Later in the call, responding to an analyst who had pointed out Brocade’s own previous assessment of its FC SAN business as a no-growth, or even steadily declining, revenue channel, Tan went so far as to predict those numbers would not change — insofar as they apply to the FC SAN market separately.

But as a component of a larger platform that must sell to certain classes of enterprises that Tan described as highly “risk-averse,” FC SAN offers particular value to Broadcom in this particular situation.  The transition of enterprise storage to a hybrid model stops, he explained, when high security and high availability factor into the equation.  If Broadcom doesn’t provide those options, he said, customers will look someplace else.

About five to ten percent of the FC SAN market is moving to lower-cost alternatives, he said, utilizing public cloud infrastructure, and integrating iSCSI and IP-over-Ethernet.  But Tan believes — in his own words, “ironically” — that a Broadcom presence in the FC SAN market will help even those customers transition to lower cost storage, involving technologies where Broadcom has already established an intellectual property presence.

“But I would say this is a very gradual move,” remarked Tan, “because storage, as you know, is an extremely risk-averse custom, especially mission-critical storage.  Any move is slow.”

There are technological shifts under way, the CEO pointed out, from 16G Fiber Channel standards to 32G.  But the amount of time it would take this class of customers to make the move starting now, he predicted, could be as long as six years.

Un-Wed

The deal is currently pending approval from Brocade’s and Broadcom’s shareholders, and will face regulatory scrutiny.  Still, it leaves up in the air the fate of two businesses which even Broadcom’s Tan acknowledged are high-growth, lucrative, and desirable.

Ruckus Wireless burst onto the scene in 2012, with an ambitious move to offer free-to-the-public municipal Wi-Fi service to San Francisco and San Jose.  Launched two years later, Ruckus’ project replaced an earlier venture with MetroFi, that was canceled after that company left its half-built towers derelict, forcing angry taxpayers to fork over funds to deconstruct them.
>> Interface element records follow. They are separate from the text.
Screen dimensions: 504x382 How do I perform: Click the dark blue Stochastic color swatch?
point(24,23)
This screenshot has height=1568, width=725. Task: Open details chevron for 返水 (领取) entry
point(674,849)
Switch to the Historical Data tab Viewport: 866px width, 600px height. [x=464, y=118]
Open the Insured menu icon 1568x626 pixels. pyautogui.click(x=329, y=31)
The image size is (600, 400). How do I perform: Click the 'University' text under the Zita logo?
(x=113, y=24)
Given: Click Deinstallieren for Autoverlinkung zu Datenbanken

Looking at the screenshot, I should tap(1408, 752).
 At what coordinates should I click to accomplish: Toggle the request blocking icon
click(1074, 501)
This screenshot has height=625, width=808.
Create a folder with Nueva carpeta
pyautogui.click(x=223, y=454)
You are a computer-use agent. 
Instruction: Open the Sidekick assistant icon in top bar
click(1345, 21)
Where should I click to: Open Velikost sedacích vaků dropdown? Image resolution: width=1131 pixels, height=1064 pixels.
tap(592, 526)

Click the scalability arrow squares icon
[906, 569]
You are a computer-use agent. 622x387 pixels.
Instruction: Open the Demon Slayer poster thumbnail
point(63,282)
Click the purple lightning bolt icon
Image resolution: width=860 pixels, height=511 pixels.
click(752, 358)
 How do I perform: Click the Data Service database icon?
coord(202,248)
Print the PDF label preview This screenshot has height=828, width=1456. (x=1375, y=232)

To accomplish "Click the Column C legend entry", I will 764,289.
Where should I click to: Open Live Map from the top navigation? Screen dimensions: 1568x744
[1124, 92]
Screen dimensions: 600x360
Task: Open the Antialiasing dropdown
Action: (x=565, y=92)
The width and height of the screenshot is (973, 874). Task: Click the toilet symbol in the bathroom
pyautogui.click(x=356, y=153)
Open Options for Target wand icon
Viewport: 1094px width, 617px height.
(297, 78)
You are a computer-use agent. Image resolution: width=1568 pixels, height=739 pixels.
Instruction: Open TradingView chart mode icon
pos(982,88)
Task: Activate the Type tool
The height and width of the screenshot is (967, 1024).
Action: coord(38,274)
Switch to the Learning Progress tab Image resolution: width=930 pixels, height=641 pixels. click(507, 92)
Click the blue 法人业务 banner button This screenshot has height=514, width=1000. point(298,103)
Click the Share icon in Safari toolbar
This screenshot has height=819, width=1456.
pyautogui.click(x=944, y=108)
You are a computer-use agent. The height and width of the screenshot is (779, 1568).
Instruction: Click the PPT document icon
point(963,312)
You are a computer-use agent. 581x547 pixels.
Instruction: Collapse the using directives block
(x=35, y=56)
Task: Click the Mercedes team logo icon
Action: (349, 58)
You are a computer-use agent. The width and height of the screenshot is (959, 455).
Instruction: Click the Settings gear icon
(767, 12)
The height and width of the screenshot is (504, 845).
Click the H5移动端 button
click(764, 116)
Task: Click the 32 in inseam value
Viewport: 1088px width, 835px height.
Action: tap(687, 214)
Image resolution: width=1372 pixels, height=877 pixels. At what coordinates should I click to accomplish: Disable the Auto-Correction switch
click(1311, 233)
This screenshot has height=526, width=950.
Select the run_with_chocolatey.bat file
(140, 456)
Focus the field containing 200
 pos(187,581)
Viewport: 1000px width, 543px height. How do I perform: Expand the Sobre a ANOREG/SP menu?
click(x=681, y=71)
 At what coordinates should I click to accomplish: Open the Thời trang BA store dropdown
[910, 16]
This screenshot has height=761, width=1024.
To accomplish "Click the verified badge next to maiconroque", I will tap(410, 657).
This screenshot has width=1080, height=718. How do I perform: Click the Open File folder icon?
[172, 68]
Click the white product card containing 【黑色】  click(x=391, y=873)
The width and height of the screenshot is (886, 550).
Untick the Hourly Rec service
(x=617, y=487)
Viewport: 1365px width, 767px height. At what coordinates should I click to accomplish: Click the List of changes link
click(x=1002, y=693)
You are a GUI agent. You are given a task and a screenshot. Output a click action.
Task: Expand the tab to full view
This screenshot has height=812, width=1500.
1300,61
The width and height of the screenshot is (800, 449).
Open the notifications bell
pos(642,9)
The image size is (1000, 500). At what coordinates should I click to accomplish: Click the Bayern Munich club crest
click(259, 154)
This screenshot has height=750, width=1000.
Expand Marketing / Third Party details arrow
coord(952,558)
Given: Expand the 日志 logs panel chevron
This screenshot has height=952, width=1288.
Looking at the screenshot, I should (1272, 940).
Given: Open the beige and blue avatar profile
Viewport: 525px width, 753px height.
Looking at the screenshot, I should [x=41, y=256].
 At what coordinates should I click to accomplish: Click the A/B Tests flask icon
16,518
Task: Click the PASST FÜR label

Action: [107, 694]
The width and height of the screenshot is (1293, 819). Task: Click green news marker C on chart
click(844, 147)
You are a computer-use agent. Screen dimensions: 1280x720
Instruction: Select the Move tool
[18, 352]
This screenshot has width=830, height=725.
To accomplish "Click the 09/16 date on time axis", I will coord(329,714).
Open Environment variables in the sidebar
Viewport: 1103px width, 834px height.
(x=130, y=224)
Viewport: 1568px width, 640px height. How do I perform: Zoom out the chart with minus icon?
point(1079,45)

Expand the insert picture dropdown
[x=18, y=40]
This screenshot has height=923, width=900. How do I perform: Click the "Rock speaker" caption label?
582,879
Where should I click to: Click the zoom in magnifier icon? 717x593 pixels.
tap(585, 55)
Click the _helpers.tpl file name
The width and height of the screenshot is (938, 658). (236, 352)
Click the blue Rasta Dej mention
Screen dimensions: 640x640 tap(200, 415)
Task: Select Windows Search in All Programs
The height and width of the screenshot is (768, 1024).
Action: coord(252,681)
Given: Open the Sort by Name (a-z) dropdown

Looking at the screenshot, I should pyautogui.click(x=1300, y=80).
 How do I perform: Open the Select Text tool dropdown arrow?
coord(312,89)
The jewel in Brocade’s crown is Vyatta, its software-based SDN controllers, acquired through a 2012 acquisition.  It became a true market disruptor in 2014, integrating open source technology from OpenDaylight, and making it feasible for organizations to stage their network infrastructure completely within x86 boxes.

Last May, legendary Brocade engineer Tom Nadeau spoke with Data Center Knowledge, discussing how network functions virtualization could enable very high-availability networks to run on OpenStack.  The driving need for organizations, he told us, was to be weaned off of their first generation of virtualization, into an environment where multiple generations of software workloads could co-exist.

These institutions, from Nadeau’s characterization, were not risk-averse.  And some of them were the same class that Brocade CEO Tan singled out.  Evidently there’s a difference of opinion.  That difference may be the thread upon which the future of Brocade’s SDN/NFV portfolio presently hangs.